==== Texte proposé

Les dizaines de millions d’euros que le gouvernement d’Acre a reçus du gouvernement d’Allemagne pour son programme REDD+ n’ont pu arrêter la déforestation. Malgré cet échec, et même si les « résultats » positifs pour le climat ne sont pas au rendez-vous et le taux de déforestation augmente vertigineusement, plusieurs États brésiliens continuent de recevoir des fonds du gouvernement allemand.
La déforestation de l’Amazonie brésilienne s’intensifie de manière accélérée depuis l’arrivée de Jair Bolsonaro à la présidence en 2019. L’État d’Acre suit cette tendance. Les dizaines de millions d’euros que le gouvernement de l’État a reçus du gouvernement allemand pour son programme REDD+ n’ont pu stopper la déforestation. Fait encore plus préoccupant, même si les « résultats » positifs pour le climat ne sont pas au rendez-vous et le taux de déforestation augmente vertigineusement, plusieurs États brésiliens continuent de recevoir des fonds du gouvernement allemand. Récemment, le gouvernement fédéral du Brésil a réussi à obtenir des fonds REDD+, soit presque 100 millions de dollars US du Fonds vert pour le climat malgré toute la destruction qu’il encourage. On peut donc se demander : quel est le rôle actuel de REDD+ ?

========
==== Données enregistrées

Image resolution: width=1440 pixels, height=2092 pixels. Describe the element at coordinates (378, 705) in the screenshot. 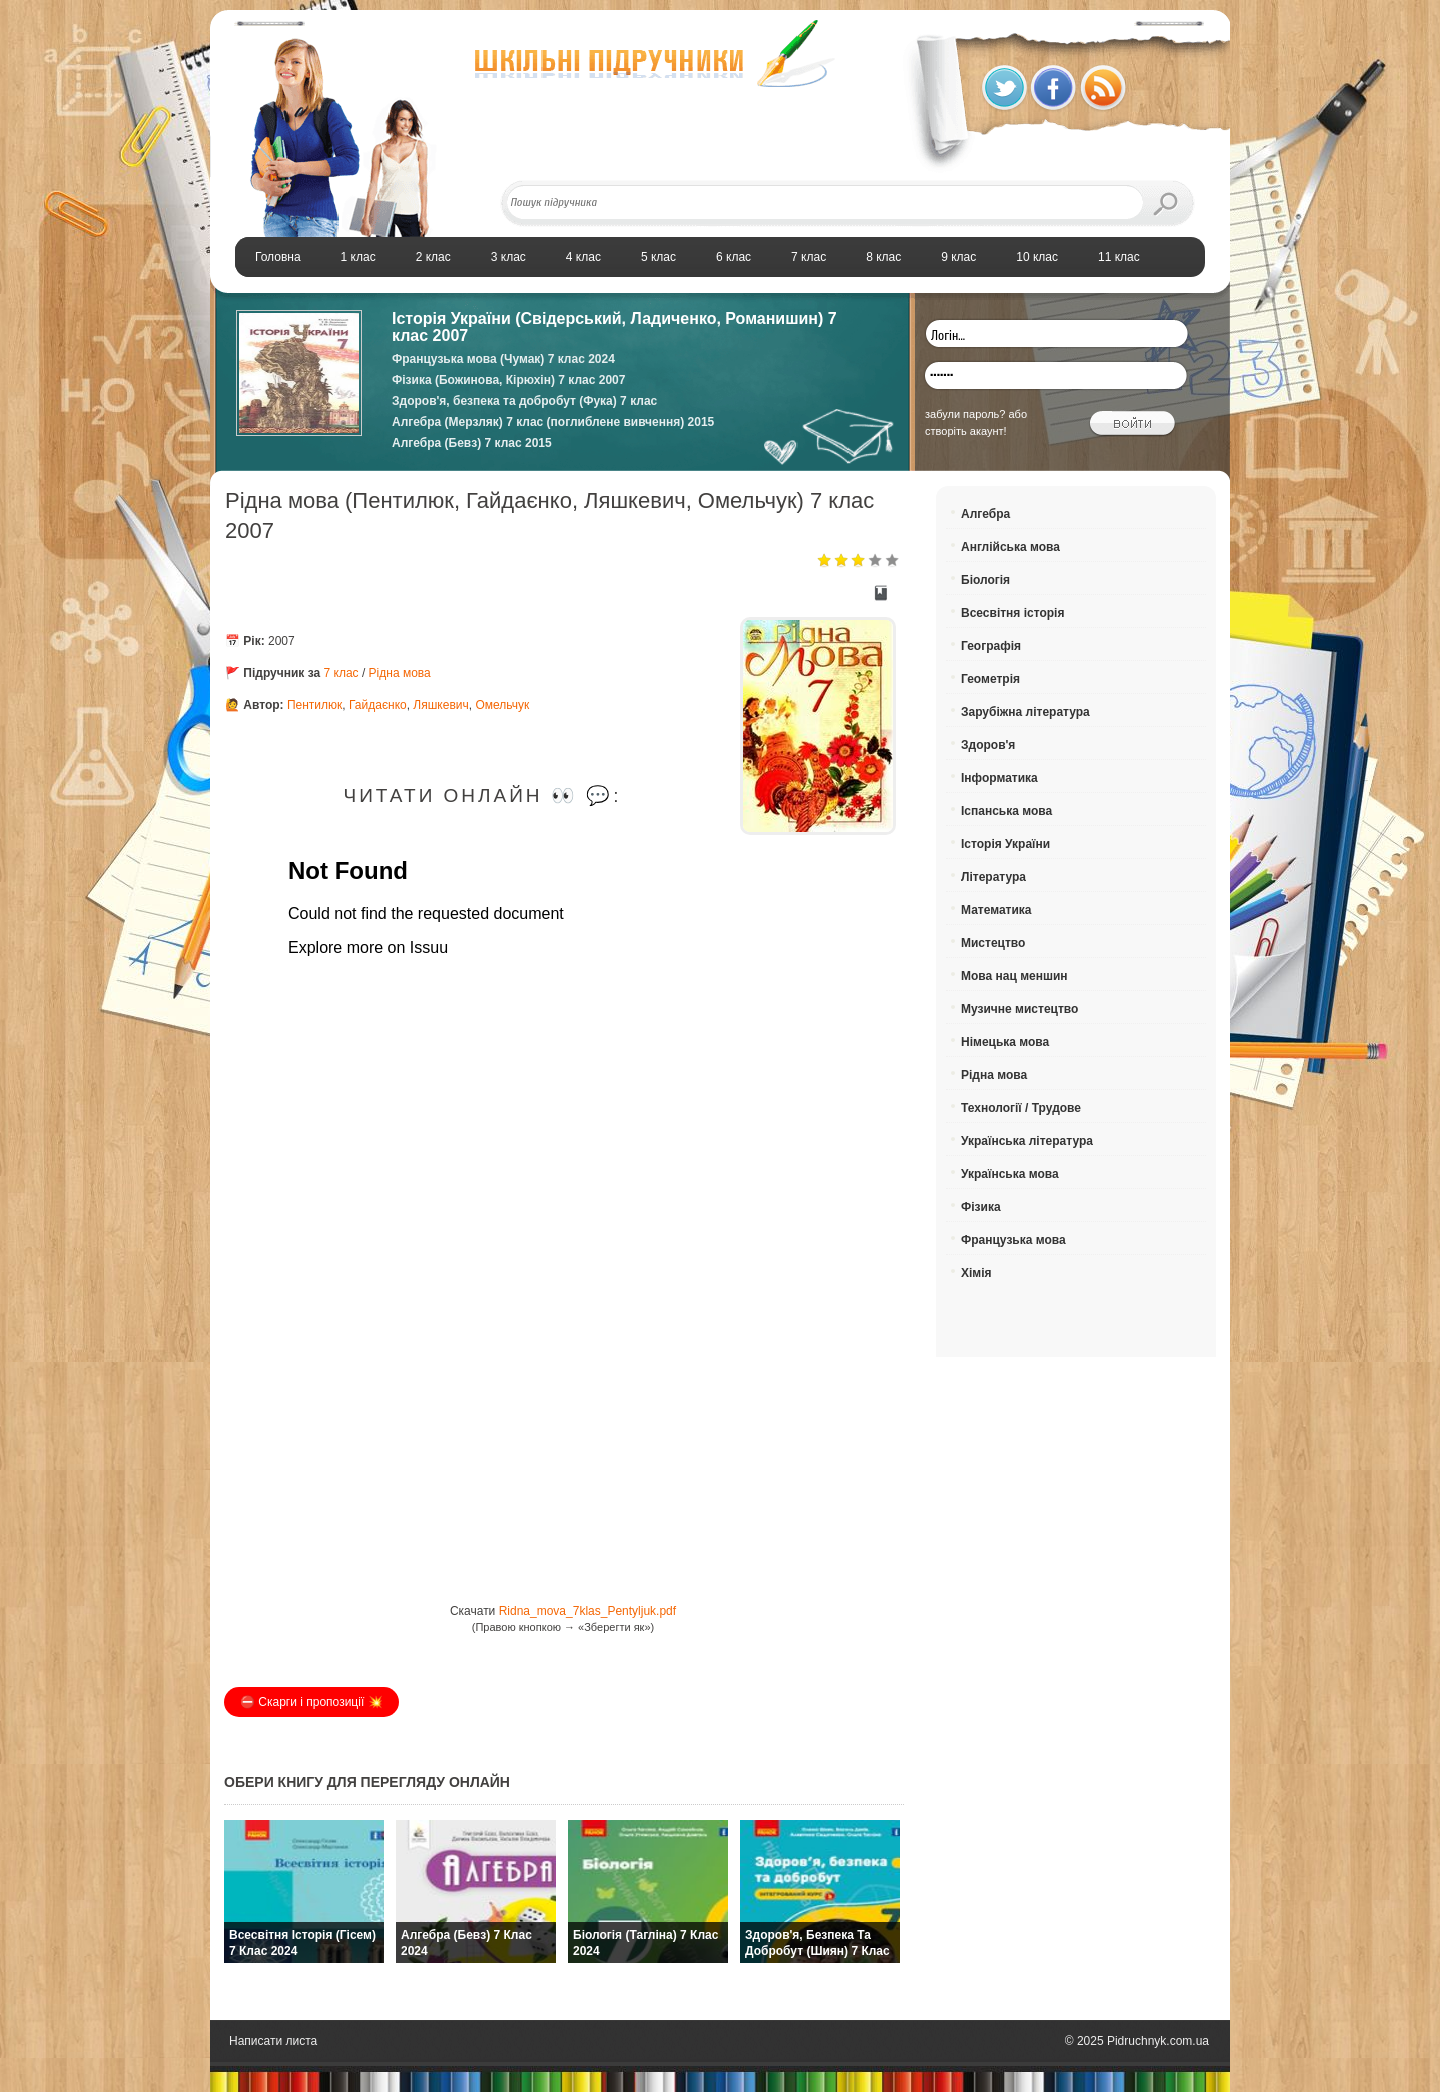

========

Objectifs →
[A] Recopiez fidèlement le passage du texte proposé qui commence par « La déforestation de » et s’arrête après « actuel de REDD+ ? ».
[B] Indiquez si chacune des affirmations suivantes est conforme au texte proposé, par oui ou par non, en citant à chaque fois les mots du texte qui permettent de trancher : (i) la déforestation de l’Amazonie brésilienne s’accélère depuis 2019 ; (ii) le gouvernement allemand a cessé de financer les États brésiliens ; (iii) le gouvernement fédéral du Brésil a obtenu près de 100 millions de dollars US du Fonds vert pour le climat.

Corrigé des exercices →
[A]
La déforestation de l’Amazonie brésilienne s’intensifie de manière accélérée depuis l’arrivée de Jair Bolsonaro à la présidence en 2019. L’État d’Acre suit cette tendance. Les dizaines de millions d’euros que le gouvernement de l’État a reçus du gouvernement allemand pour son programme REDD+ n’ont pu stopper la déforestation. Fait encore plus préoccupant, même si les « résultats » positifs pour le climat ne sont pas au rendez-vous et le taux de déforestation augmente vertigineusement, plusieurs États brésiliens continuent de recevoir des fonds du gouvernement allemand. Récemment, le gouvernement fédéral du Brésil a réussi à obtenir des fonds REDD+, soit presque 100 millions de dollars US du Fonds vert pour le climat malgré toute la destruction qu’il encourage. On peut donc se demander : quel est le rôle actuel de REDD+ ?

[B]
(i) Oui : « La déforestation de l’Amazonie brésilienne s’intensifie de manière accélérée depuis l’arrivée de Jair Bolsonaro à la présidence en 2019. »
(ii) Non : « plusieurs États brésiliens continuent de recevoir des fonds du gouvernement allemand ».
(iii) Oui : « le gouvernement fédéral du Brésil a réussi à obtenir des fonds REDD+, soit presque 100 millions de dollars US du Fonds vert pour le climat ».